Procter & Gamble (NYSE: PG) reported positive third-quarter fiscal year 2022 results on Wednesday following price increases that helped the company offset inflation and a margin crunch. Additionally, it raised its full-year sales forecast as demand for cleaning and personal health care products remains strong.
“If we look at the current situation in the markets — the imbalance between supply and demand, geopolitical disruption, the need to disrupt supply chains, higher energy costs due to the war between Ukraine and Russia — all of those will continue to put pressure on the cost side,” CFO Andre Schulten said on a call with journalists.
The American multinational consumer goods corporation reported earnings of USD1.33 per share, compared to the expected USD1.29 a share. Revenue amounted to USD19.38 Billion, higher than analysts anticipated USD18.73 Billion. Furthermore, P&G’s organic revenue rose 10% throughout the quarter.

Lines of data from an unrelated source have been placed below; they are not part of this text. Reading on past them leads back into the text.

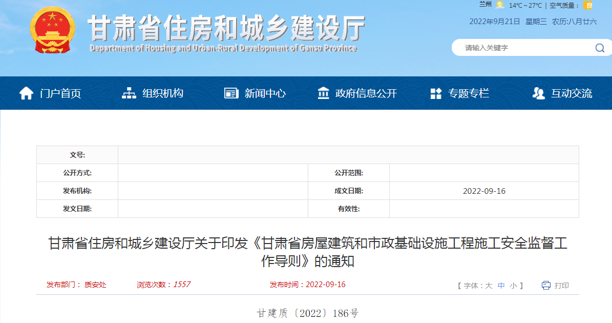Open the 门户首页 menu item
Screen dimensions: 612x323
(60, 93)
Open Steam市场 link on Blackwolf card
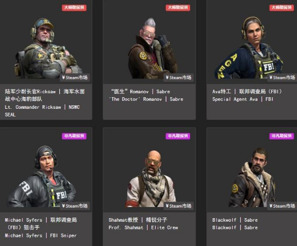The width and height of the screenshot is (297, 246). (x=282, y=206)
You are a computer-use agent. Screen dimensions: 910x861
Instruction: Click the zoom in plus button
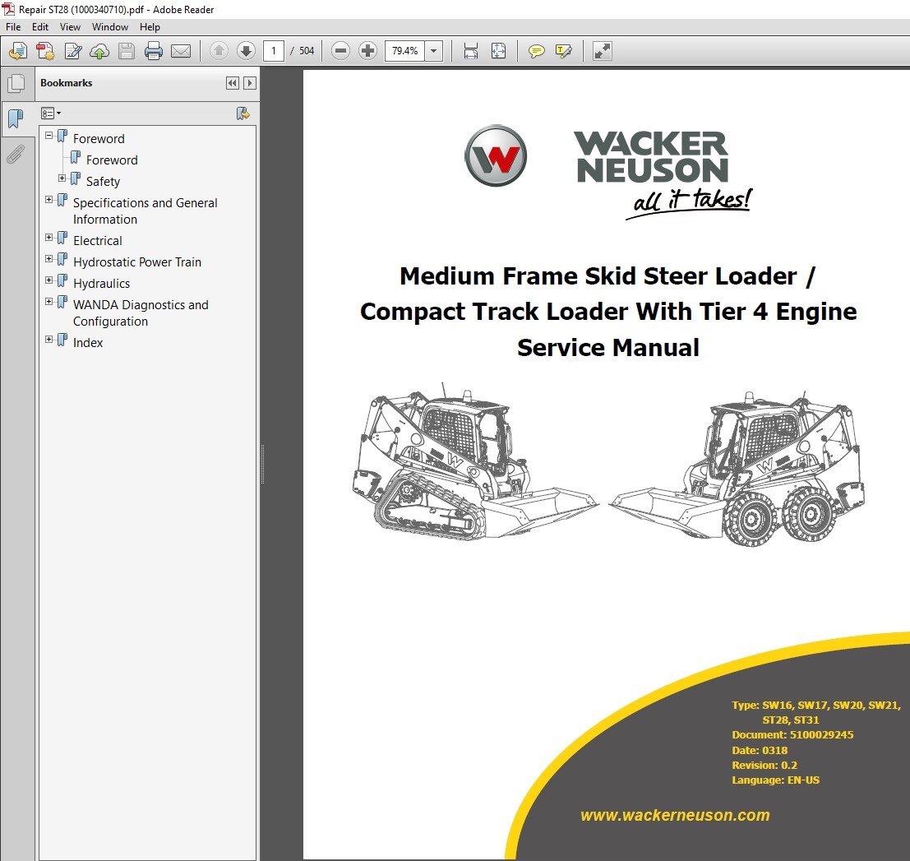368,51
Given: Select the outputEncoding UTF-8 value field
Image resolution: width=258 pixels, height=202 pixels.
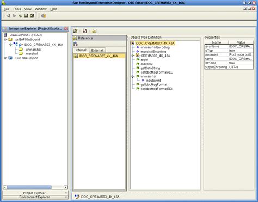Looking at the screenshot, I should [241, 67].
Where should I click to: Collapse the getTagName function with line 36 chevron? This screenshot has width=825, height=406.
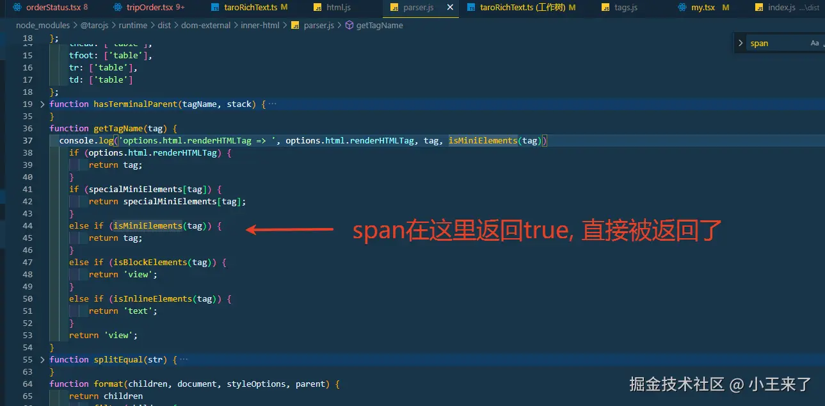[x=41, y=128]
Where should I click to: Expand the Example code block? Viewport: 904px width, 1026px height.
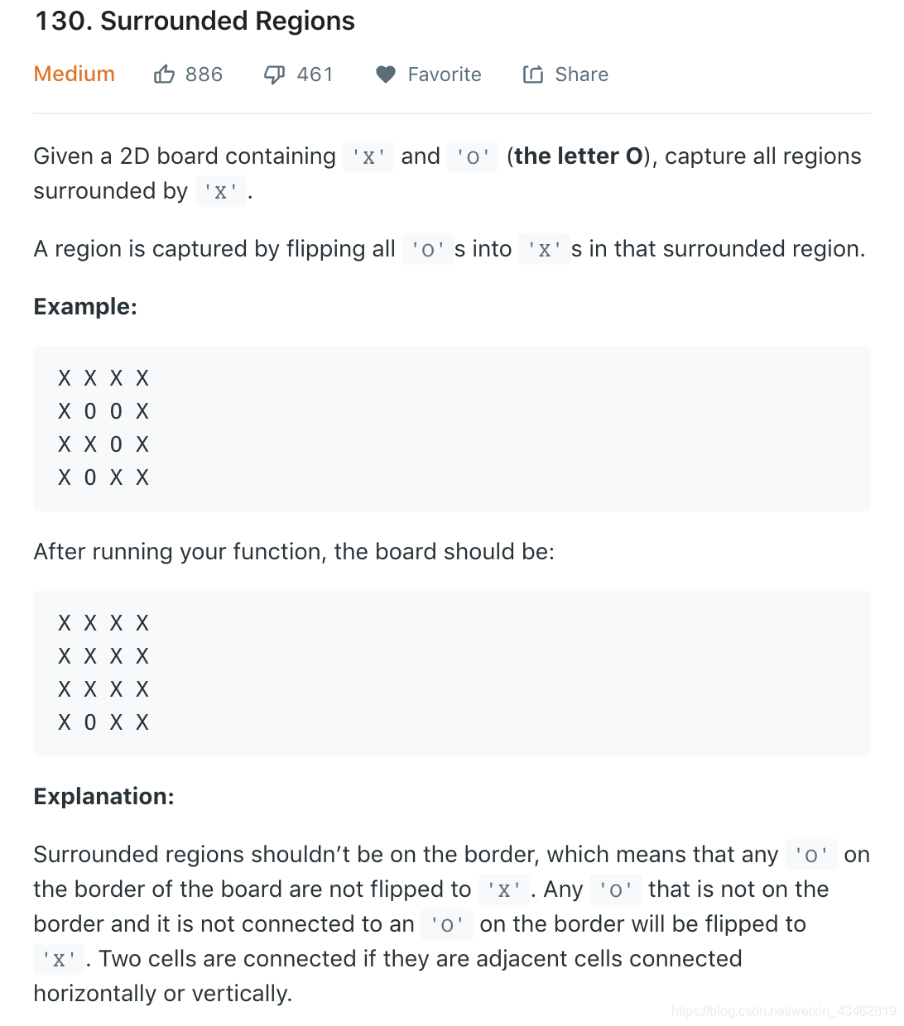451,427
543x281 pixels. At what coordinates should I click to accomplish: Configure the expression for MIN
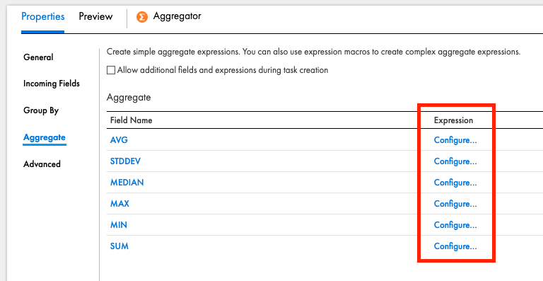click(x=455, y=225)
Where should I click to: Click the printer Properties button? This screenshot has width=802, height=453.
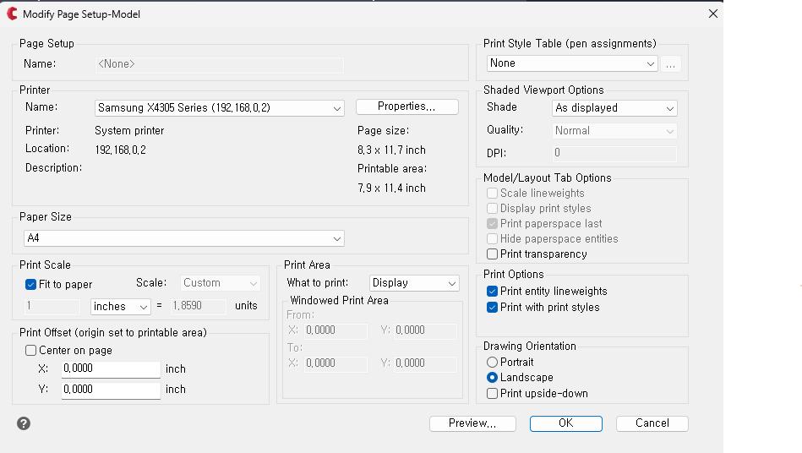click(406, 106)
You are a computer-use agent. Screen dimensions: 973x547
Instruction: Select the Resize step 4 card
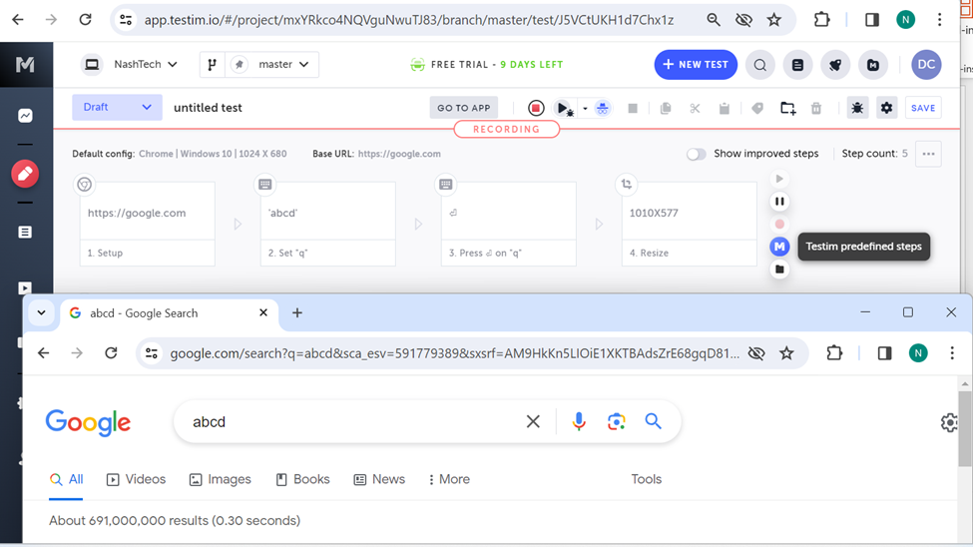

“We delivered another quarter with strong sales growth and made sequential earnings growth progress despite significant and increasing cost headwinds,” said Jon Moeller, President, and Chief Executive Officer. “These results enable us to raise our top-line growth outlook for the fiscal year and to maintain our EPS guidance range. Our focus remains on the strategies of superiority, productivity, constructive disruption and continually improving P&G’s organization and culture. These strategies have enabled us to build and sustain strong momentum. They remain the right strategies to manage through the near-term cost and operational challenges we’re facing and to deliver long-term balanced growth and value creation.”
Shares were up 2.6% during early morning trading amid the news.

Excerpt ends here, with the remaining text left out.